Here is a question I asked myself years ago. Since it is not really in my field, I hope to find some (partial) answers here…

The chromatic number of a graph $ G$ is the minimal cardinal of a partition of $ G$ into independant sets, i.e. sets all of whose connected components are trivial. This definition of independant sets suggests that a good analogue of them in the setting of topological spaces would be totally disconected sets. This motivate the following definition:

Definition. Define the chromatic number of a topological space $ X$ , denoted by $ \chi(X)$ , as the minimal cardinal of a partition of $ X$ into totally disconnected sets.

My main question is the following:

Question. What is the chromatic number of $ \mathbb{R}^n$ ?

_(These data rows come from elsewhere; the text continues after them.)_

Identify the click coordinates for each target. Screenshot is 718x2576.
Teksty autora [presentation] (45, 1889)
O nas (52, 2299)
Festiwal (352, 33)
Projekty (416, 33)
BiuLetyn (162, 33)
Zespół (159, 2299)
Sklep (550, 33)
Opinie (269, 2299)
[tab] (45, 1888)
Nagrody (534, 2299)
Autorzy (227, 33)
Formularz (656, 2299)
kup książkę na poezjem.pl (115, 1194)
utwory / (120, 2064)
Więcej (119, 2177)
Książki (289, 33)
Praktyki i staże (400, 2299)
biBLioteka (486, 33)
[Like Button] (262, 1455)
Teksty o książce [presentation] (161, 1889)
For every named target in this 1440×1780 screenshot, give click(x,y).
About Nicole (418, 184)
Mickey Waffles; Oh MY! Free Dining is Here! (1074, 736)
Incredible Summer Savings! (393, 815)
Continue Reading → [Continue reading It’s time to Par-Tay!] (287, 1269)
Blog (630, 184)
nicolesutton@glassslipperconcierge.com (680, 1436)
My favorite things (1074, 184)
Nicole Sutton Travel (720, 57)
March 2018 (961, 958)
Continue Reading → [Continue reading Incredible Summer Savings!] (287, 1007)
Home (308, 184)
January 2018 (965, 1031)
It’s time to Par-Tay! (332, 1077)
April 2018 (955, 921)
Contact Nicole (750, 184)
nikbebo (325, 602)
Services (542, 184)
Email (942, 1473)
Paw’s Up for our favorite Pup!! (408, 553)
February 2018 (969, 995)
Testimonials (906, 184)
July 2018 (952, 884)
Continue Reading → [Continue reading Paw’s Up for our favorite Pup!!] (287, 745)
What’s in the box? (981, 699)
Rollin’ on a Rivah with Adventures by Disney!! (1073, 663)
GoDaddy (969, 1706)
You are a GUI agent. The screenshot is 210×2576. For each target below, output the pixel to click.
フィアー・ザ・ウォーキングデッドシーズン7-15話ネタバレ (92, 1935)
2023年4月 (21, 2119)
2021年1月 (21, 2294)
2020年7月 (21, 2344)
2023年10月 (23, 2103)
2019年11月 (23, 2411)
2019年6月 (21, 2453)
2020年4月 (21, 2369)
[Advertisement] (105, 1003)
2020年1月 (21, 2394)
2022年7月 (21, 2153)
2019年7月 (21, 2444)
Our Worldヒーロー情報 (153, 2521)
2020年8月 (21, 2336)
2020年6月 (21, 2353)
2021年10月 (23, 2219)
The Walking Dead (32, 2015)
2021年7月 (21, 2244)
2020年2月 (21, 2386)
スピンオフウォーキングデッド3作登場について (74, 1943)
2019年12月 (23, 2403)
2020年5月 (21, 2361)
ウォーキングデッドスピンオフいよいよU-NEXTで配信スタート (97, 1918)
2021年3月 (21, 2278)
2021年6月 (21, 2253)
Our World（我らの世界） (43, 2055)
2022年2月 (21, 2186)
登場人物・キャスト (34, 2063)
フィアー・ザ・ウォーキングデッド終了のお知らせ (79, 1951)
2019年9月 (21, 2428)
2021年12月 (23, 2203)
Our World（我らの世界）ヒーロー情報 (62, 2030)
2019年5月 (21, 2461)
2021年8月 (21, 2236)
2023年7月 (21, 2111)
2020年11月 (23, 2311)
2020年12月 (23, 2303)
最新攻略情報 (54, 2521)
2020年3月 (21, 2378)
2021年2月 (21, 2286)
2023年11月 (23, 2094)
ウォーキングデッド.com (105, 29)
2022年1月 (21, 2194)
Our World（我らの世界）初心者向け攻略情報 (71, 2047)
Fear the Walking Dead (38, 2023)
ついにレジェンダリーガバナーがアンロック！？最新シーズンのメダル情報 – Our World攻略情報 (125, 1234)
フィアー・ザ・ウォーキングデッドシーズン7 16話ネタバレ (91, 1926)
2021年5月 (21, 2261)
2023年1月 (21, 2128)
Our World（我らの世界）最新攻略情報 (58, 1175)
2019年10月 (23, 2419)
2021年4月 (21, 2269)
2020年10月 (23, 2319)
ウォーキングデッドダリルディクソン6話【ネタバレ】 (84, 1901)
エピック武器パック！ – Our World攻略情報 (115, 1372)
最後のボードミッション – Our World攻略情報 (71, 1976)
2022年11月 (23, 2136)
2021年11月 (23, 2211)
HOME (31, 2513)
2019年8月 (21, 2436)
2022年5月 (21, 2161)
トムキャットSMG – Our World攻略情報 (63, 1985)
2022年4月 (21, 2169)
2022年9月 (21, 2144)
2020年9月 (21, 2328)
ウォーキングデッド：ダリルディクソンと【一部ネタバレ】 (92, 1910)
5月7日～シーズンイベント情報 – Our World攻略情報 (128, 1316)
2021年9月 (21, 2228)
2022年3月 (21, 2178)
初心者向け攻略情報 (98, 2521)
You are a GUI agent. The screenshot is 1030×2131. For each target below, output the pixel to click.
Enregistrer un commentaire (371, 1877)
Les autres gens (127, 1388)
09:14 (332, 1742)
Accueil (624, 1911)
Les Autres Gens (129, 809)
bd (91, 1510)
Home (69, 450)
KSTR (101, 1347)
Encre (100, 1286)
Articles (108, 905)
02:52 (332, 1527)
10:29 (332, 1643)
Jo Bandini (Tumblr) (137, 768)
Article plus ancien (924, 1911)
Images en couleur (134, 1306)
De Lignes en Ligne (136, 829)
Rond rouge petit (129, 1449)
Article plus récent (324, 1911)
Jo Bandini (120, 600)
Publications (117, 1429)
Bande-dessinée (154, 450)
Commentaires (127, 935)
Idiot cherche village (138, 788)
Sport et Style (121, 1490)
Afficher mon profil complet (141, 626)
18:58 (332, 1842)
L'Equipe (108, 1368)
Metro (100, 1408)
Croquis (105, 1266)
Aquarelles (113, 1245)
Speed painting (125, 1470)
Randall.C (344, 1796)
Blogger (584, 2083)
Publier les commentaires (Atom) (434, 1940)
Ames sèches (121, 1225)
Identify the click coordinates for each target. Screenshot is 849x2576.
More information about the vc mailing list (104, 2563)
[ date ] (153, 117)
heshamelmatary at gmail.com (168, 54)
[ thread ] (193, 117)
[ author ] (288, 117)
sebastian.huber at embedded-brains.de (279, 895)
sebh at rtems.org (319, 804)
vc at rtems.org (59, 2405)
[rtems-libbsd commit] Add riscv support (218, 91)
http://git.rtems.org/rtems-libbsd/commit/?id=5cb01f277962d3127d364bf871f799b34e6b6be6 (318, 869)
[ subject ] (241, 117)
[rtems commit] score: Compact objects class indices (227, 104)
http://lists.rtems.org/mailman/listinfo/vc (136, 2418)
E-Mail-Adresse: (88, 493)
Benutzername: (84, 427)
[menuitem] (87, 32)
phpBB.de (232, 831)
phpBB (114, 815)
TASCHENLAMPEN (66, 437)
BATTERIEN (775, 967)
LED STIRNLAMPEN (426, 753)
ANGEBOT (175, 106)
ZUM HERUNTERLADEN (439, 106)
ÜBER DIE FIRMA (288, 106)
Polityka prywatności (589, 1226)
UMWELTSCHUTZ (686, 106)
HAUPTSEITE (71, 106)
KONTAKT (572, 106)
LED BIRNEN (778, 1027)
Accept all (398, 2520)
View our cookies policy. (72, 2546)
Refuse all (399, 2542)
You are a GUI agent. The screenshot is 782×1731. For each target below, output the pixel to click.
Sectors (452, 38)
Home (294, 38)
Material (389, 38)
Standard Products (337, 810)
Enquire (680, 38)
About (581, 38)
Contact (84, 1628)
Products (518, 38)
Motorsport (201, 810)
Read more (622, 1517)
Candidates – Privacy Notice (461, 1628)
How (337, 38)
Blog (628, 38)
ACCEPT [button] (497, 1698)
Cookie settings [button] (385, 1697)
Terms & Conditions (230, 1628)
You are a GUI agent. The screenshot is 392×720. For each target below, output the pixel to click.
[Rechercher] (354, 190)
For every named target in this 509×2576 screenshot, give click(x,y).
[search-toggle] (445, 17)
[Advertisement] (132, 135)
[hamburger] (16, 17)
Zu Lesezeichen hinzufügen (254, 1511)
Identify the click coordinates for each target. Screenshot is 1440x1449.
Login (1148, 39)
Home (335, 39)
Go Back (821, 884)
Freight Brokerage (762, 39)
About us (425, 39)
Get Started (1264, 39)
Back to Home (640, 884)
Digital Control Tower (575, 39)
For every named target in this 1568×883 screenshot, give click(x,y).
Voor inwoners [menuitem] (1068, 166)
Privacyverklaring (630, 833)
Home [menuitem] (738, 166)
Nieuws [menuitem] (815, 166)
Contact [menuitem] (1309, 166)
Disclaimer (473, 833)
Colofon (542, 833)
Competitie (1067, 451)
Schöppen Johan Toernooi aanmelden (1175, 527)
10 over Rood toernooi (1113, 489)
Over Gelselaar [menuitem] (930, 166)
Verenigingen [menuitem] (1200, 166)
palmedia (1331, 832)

Some remarks. If $ X$ can be embedded in $ Y$ , then $ \chi(X) \leqslant \chi(Y)$ . We also have that $ \chi(X \times Y) \leqslant \chi(X)\chi(Y)$ , because if $ (A_i)_{i \in I}$ and $ (B_j)_{j \in J}$ are respective partitions of $ X$ and $ Y$ into totally disconnected sets, then $ (A_i \times B_j)_{(i, j) \in I \times J}$ is so for $ X \times Y$ . We also have that $ \chi(\mathbb{R}) = 2$ , witnessed by the partition $ \{\mathbb{Q}, \mathbb{I}\}$ , where $ \mathbb{I}$ denote the set of irrational numbers. So $ \chi(\mathbb{R}^n) \leqslant 2^n$ .

But we have better. Actually, $ \chi(\mathbb{R}^2) \leqslant 3$ , witnessed by the partition $ \{\mathbb{Q}^2, (\mathbb{Q} \times \mathbb{I} \cup \mathbb{I}\times \mathbb{Q}), \mathbb{I}^2\}$ (where $ \mathbb{Q} \times \mathbb{I} \cup \mathbb{I}\times \mathbb{Q}$ is totally disconnected because it embeds into $ \mathbb{I}^2$ via $ (x, y) \mapsto (x + y, x – y)$ ). So $ \chi(\mathbb{R}^{2n}) \leqslant 3^n$ and $ \chi(\mathbb{R}^{2n + 1}) \leqslant 2 \times 3^n$ .

My conjecture is that $ \chi(\mathbb{R}^n) = n + 1$ . For the upper bound, I suspect that some partition of the form $ \{A_0, \ldots A_n\}$ where $ A_i$ is the set of elements of $ \mathbb{R}^n$ having exactly $ i$ rational coordinates could work, but I don’t manage to prove anything. For the lower bound, I only have an intuition given by the following “image”: if you consider $ A \subseteq \mathbb{R}^n$ totally disconnected, then it sounds reasonable to think that there exists a set $ B\subseteq \mathbb{R}^n$ , homeomorphic to $ \mathbb{R}^{n – 1}$ , passing “between” the points of $ A$ ; however, this is just an inutuition and I don’t know if it is true. I suspect that some algebraic topology would be needed to prove that, but I have almost no experience in this field so I couldn’t investigate more; I am not even able to show that $ \chi(\mathbb{R}^n) > 2$ for some $ n$ .

An other possibility would be that $ \chi(\mathbb{R}^n) = 2$ for every $ n$ , because of some “weird” colouring. What makes me suspect that is that if we replace “connected” by “arcwise connected” in the definition of the chromatic number, then it becomes easy to build a partition of $ \mathbb{R}^n$ into two parts each of which having no non-trivial arcwise connected subset, by a diagonal argument using the axiom of choice. However, this proof uses the fact that there are exactly $ \mathfrak{c}$ arcs $ \gamma : [0, 1] \longrightarrow \mathbb{R}^n$ . To do the same proof for connected sets, we would need the existence of a family of $ \mathfrak{c}$ non-trivial connected subsets of $ \mathbb{R}^n$ such that every non-trivial connected subset of $ \mathbb{R}^n$ has a subset in this family, and I don’t think that such a family exists (but I don’t know).

In case where we manage to prove that $ \chi(\mathbb{R}^n) = 2$ thanks to some construction using the axiom of choice, it would be interesting to investigate what happens if we impose some restriction on the complexity of the sets in the partition, for example to be Borel.